_TO DO_. Put every line of the data into a JSON list of strings, one string for each line, leaving out blank lines.

_RECORD LIST_.

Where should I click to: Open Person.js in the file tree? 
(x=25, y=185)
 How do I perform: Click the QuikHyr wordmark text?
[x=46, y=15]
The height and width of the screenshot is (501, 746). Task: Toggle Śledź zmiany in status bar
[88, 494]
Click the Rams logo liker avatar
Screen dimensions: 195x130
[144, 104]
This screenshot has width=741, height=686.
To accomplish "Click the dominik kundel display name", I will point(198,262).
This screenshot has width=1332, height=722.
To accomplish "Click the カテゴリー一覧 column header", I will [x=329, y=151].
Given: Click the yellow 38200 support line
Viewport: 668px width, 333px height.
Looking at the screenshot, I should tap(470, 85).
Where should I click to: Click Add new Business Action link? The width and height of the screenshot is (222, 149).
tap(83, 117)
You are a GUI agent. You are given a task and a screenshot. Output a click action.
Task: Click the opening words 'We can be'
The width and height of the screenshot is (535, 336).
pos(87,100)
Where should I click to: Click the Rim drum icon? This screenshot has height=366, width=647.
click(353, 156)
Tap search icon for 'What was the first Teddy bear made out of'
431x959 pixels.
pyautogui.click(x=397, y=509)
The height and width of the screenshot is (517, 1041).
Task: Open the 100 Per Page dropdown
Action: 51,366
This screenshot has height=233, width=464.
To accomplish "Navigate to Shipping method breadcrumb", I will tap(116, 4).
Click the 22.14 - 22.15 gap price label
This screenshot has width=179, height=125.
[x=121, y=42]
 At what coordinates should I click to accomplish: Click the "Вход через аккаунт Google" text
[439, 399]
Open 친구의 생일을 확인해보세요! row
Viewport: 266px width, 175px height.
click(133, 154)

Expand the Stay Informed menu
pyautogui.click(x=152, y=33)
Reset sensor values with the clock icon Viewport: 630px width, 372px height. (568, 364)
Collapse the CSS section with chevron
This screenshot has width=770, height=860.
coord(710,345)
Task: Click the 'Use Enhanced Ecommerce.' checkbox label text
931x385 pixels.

_EXPECTED OUTPUT_.
[
  "Where should I click to: Open Person.js in the file tree? ",
  "(x=25, y=185)",
  " How do I perform: Click the QuikHyr wordmark text?",
  "[x=46, y=15]",
  "The height and width of the screenshot is (501, 746). Task: Toggle Śledź zmiany in status bar",
  "[88, 494]",
  "Click the Rams logo liker avatar",
  "Screen dimensions: 195x130",
  "[144, 104]",
  "This screenshot has width=741, height=686.",
  "To accomplish \"Click the dominik kundel display name\", I will point(198,262).",
  "This screenshot has width=1332, height=722.",
  "To accomplish \"Click the カテゴリー一覧 column header\", I will [x=329, y=151].",
  "Given: Click the yellow 38200 support line",
  "Viewport: 668px width, 333px height.",
  "Looking at the screenshot, I should tap(470, 85).",
  "Where should I click to: Click Add new Business Action link? The width and height of the screenshot is (222, 149).",
  "tap(83, 117)",
  "You are a GUI agent. You are given a task and a screenshot. Output a click action.",
  "Task: Click the opening words 'We can be'",
  "The width and height of the screenshot is (535, 336).",
  "pos(87,100)",
  "Where should I click to: Click the Rim drum icon? This screenshot has height=366, width=647.",
  "click(353, 156)",
  "Tap search icon for 'What was the first Teddy bear made out of'",
  "431x959 pixels.",
  "pyautogui.click(x=397, y=509)",
  "The height and width of the screenshot is (517, 1041).",
  "Task: Open the 100 Per Page dropdown",
  "Action: 51,366",
  "This screenshot has height=233, width=464.",
  "To accomplish \"Navigate to Shipping method breadcrumb\", I will tap(116, 4).",
  "Click the 22.14 - 22.15 gap price label",
  "This screenshot has width=179, height=125.",
  "[x=121, y=42]",
  " At what coordinates should I click to accomplish: Click the \"Вход через аккаунт Google\" text",
  "[439, 399]",
  "Open 친구의 생일을 확인해보세요! row",
  "Viewport: 266px width, 175px height.",
  "click(133, 154)",
  "Expand the Stay Informed menu",
  "pyautogui.click(x=152, y=33)",
  "Reset sensor values with the clock icon Viewport: 630px width, 372px height. (568, 364)",
  "Collapse the CSS section with chevron",
  "This screenshot has width=770, height=860.",
  "coord(710,345)",
  "Task: Click the 'Use Enhanced Ecommerce.' checkbox label text",
  "931x385 pixels."
]